If Todd Akin pulls this off, it will be more than he who is vindicated. It was also be the pro-life community.
After supposedly suffering a nine point drop following his infamous rape remark, to fall behind Claire McKaskill 49-44%, could it be Akin has already recovered? Yes, according to a new poll commissioned by Family Research Council.
If Akin regains his foothold, it will put knee-jerk Republicans in a deservedly tough spot. Two days ago RNC Chairman Reince Priebus insanely declared, “He can be tied, we’re not gonna send him a penny.” Priebus, pictured right, has said he believes life begins at conception, although he must also believe babies whose fathers are rapists can nevertheless be murdered.
Seriously, are Republicans so afraid of feminists, and so afraid of defending the pro-life issue, that they’ll throw themselves under the same bus they threw Akin?
Reported Politico, yesterday:
A survey commissioned by the Family Research Council — the prominent social conservative group standing with Akin… found that Akin now pulls 45% support to McCaskill’s 42%.
That’s not to say Akin hasn’t sustained damage: his personal image is weak, with 44% of voters having a favorable impression of him and 50% having an unfavorable impression. But he still leads McCaskill by 10 points among independent voters and in the conservative-leaning state, Akin wins about the same percentage of Republicans (78%) that McCaskill wins among Democrats (82%.)

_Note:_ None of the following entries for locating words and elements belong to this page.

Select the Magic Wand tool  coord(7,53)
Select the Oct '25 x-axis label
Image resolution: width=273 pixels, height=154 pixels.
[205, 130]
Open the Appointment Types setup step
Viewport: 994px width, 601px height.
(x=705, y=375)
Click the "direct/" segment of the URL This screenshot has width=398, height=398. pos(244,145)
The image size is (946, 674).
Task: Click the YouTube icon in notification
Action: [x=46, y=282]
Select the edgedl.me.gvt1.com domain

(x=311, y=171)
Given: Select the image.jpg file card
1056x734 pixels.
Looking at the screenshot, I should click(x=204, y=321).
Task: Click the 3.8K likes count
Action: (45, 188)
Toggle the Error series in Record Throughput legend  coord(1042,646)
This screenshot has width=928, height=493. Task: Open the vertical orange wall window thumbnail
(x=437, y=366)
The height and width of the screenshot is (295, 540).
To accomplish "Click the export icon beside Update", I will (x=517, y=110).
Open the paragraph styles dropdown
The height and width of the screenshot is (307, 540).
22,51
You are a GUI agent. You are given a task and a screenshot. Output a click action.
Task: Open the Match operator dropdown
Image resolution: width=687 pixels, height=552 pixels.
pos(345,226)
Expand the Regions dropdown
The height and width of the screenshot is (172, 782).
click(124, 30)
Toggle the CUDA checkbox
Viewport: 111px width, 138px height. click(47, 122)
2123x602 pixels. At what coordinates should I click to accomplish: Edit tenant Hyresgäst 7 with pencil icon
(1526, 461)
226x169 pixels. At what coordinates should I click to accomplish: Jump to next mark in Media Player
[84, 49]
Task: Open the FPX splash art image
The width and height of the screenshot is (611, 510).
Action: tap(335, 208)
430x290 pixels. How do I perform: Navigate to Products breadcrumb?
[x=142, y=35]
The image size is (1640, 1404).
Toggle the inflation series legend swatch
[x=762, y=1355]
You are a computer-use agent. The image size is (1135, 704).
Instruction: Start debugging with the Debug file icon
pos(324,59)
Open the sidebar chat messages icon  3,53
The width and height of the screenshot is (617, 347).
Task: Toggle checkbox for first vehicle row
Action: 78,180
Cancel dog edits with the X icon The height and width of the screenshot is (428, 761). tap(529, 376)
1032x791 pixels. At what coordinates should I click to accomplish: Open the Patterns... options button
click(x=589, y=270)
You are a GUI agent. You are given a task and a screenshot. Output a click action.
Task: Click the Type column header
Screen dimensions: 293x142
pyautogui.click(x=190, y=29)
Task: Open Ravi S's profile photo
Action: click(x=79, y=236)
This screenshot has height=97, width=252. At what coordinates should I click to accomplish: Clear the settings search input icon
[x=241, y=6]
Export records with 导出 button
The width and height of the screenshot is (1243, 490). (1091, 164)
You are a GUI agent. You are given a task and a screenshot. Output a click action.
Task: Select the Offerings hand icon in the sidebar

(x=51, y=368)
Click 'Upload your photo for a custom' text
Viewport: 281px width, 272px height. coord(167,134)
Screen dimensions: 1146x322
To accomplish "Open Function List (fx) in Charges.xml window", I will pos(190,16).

Pollster Fritz Wenzel underlines the importance of Akin’s support on the right: “McCaskill holds a 58% lead over Akin among very liberal voters, but that pales compared to Akin’s 81% to 5% lead among very conservative voters in Missouri.”
“Despite the firestorm of news in the Senate race over the past few weeks, most voters have already made up their mind in the race, the survey shows,” Wenzel writes. “The fact that 80% said they were firm in their choice certainly indicates that this is a race that will be decided more by ideology and turnout efforts by the campaigns and less by breaking news that flashes across the news pages and cable news channels.”…
The FRC poll was conducted by Wenzel Strategies from Aug. 27 to Aug. 28, testing 829 voters for a margin of error of plus or minus 3.38%. The sample was 32.7% Democrats, 34.1% Republicans and 33.2% independents.
As the Huffington Post points out, the Akin controversy has created new pressure in the “ever-slumbering tensions between the Republican Party’s two core wings: social conservatives and corporate interests.”
While Republican Party elites immediately not only abandoned Akin but attacked him with a vengeance, pro-lifers stood by him. From CNN, August 24:
Huckabee at one point compared the National Republican Senatorial Committee to “union goons” who “kneecap” their enemies.
The former Arkansas governor said party bosses were “opening up rounds and rounds” of ammunition on Akin and “then running over with tanks and trucks and leaving him to be ravaged by the other side.”
“This is unprecedented, to see to this orchestrated attempt to humiliate and devastate a fellow Republican,” Huckabee said of Akin, who has deep ties to the Christian conservative movement….
Huckabee said he spoke directly with NRSC officials this week and was assured that they would begin to dial back their offensive against Akin. He said party officials specifically told him they would stop pressuring Akin’s consultants and campaign vendors to drop the congressman as a client.
Gee, thanks, GOP.
A final salient point in a Hill article today echoes mine from last week: Republicans clearly panicked and committed a knee-jerk reaction that will hopefully become a much-needed learning experience…
Former Sen. Rick Santorum (R-PA) told The Hill that Akin had made a “very bad” mistake with his comments but that the party acted too quickly in calling for him to drop out.
“Anyone who’s the nominee of the party has the right to get the opportunity to see if he could right the ship,” he said. “I don’t think they gave him time to right the ship. I share their outrage over what he said and how he handled the situation, but he’s the nominee and he deserves the opportunity to see how these things [play out]. You don’t act in politics in the passion of the moment. If you do, you’re going to make a lot of mistakes.”
This would not have happened had Republicans called social conservative leaders instead of freaking out, which was a slight social conservatives should call them out on.